### Activity:
Answer these questions from the extract below on cell phones and fear:
1. By what month and year had the cellular telephone industry recorded its 10 millionth customer?
2. On which television program did David Reynard make his accusation?
3. What agent of an illness does the extract give as one that science identified unambiguously?

### Extract:
:::::

There is a good-news-bad-news rhythm to the introduction of any pervasive new technology. With cellular telephones, for instance, the good news came with the explosive growth of the industry itself, which by November 1992 had recorded its 10 millionth customer. Three months later came the bad news: David Reynard, bereaved husband, appeared on “Larry King Live” with the remarkable accusation that cell-phone use had caused the brain tumor that killed his wife. Reynard, not surprisingly, was suing the cell-phone companies he held responsible. With that single anecdotal incident, Reynard set in motion a health scare that continues to play in the press and our societal subconscious to this day. If history is any indication, it will continue indefinitely. I can make this prediction free of concern about whether cell-phone use is truly carcinogenic. If it’s not, in fact, our anxiety-and the amount of press that fuels this anxiety-is likely to last considerably longer. Such is the nature of fear and the nature of science, and the inability of the latter to dispel the former.
The noteworthy aspect of fear is that its shelf life is considerably longer when the object of fear is a threshold phenomenon-invisible, at the limits of detection, if not simply a figment of the imagination. This preternatural quality is crucial because both science and the human intellect have evolved to handle the material world with relative ease. After all, when automobiles kill tens of thousands of Americans each year, the mechanism of our demise is relatively obvious, as it is with guns. Anxiety is not the issue. Caution is. If science manages to unambiguously identify the agent of an illness, as happened with the AIDS virus, the shadow of impending doom is dispelled by the light of knowledge, and the medical research establishment marches off to deal with it. The rest of us, or most of us, alter our behavior accordingly and the prophylactic industry flourishes. But we don’t, by and large, panic.

:::::

(Stored data)
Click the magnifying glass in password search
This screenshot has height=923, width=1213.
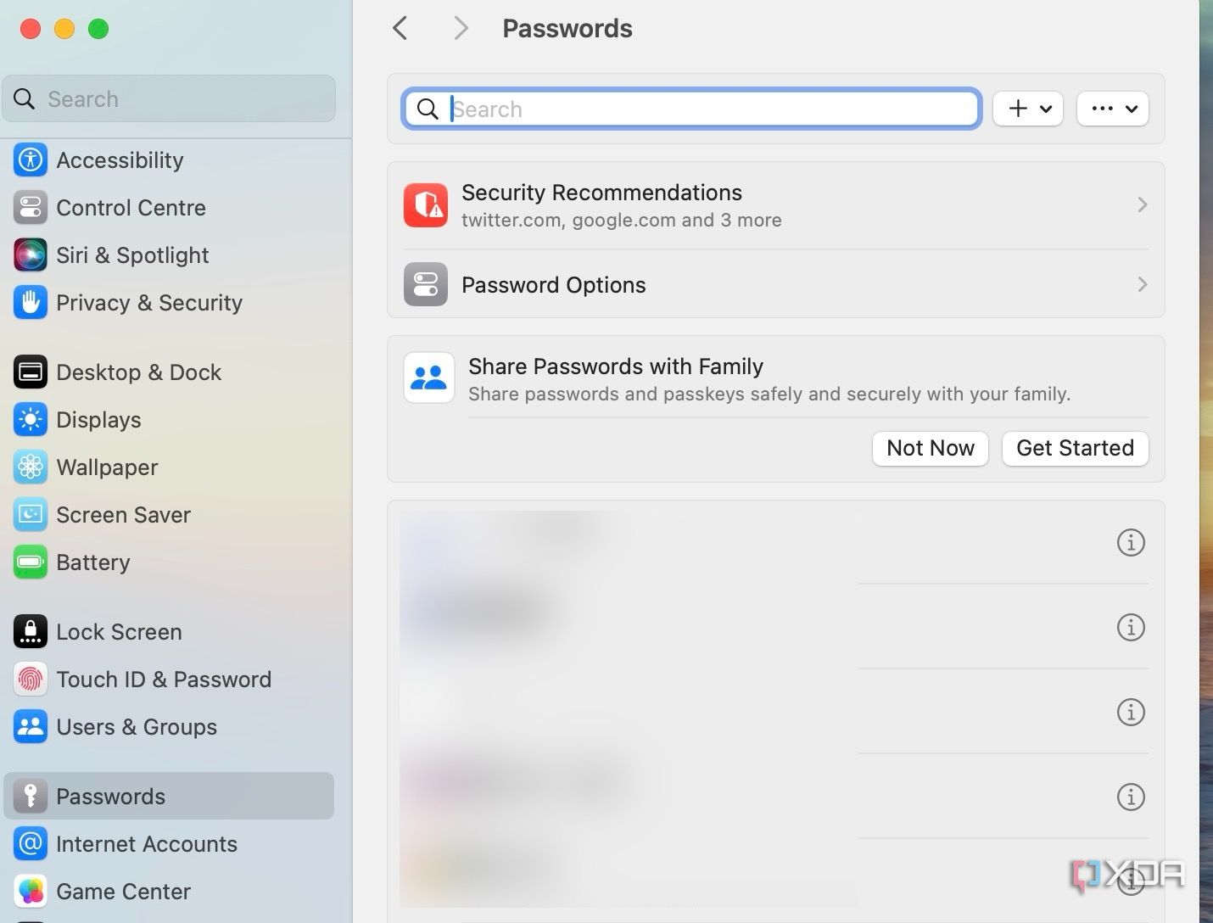(427, 109)
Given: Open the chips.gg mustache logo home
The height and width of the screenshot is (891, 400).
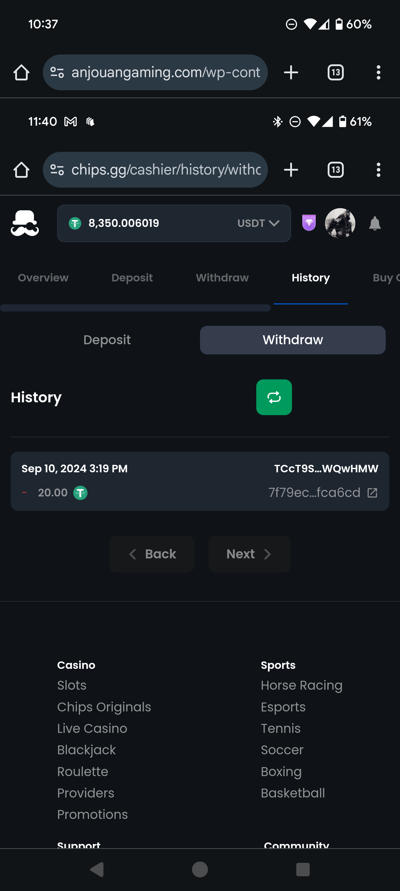Looking at the screenshot, I should pyautogui.click(x=25, y=223).
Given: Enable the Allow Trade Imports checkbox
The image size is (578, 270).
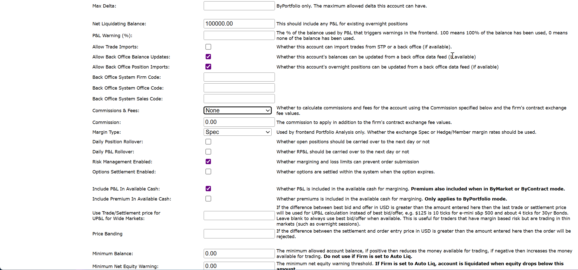Looking at the screenshot, I should [208, 47].
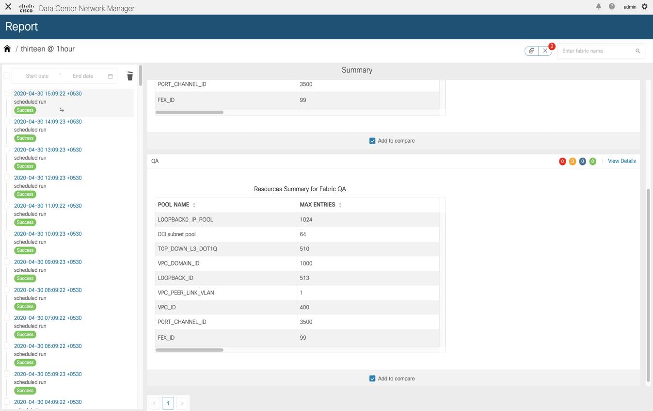The image size is (653, 411).
Task: Enable Add to compare for fabric QA
Action: [x=372, y=378]
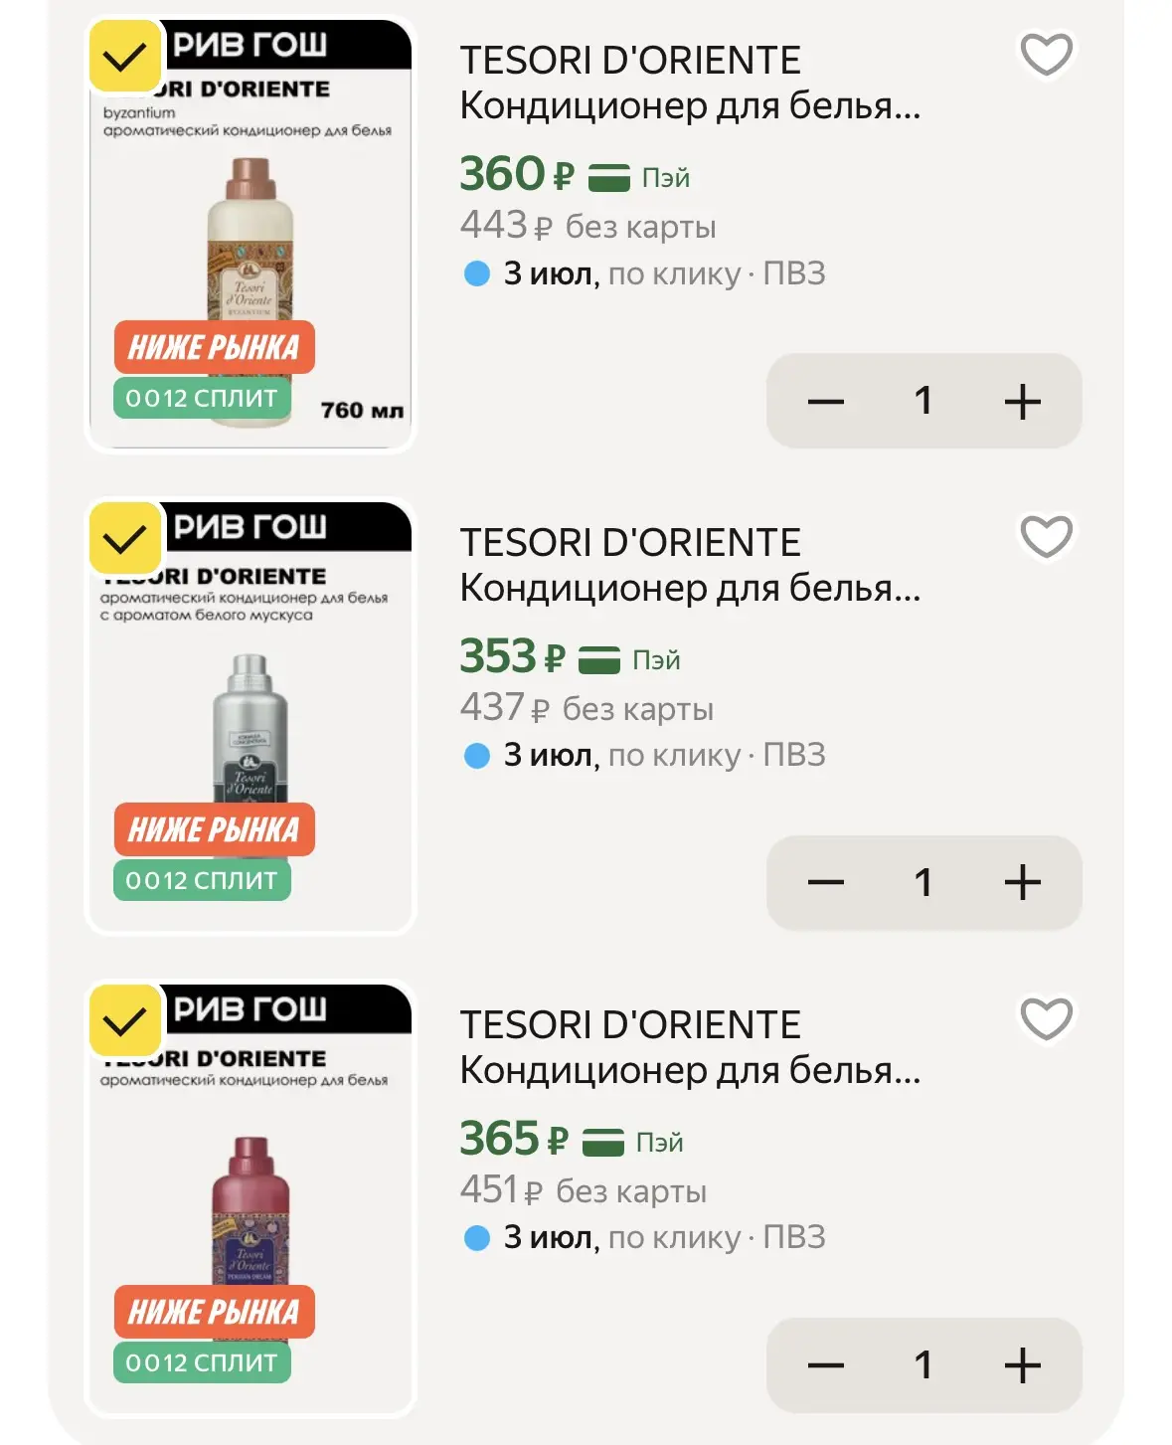Screen dimensions: 1172x1445
Task: Increase quantity of the 365 ₽ item
Action: (1022, 1365)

:::::

### Exercise answer:
1. November 1992
2. "Larry King Live"
3. The AIDS virus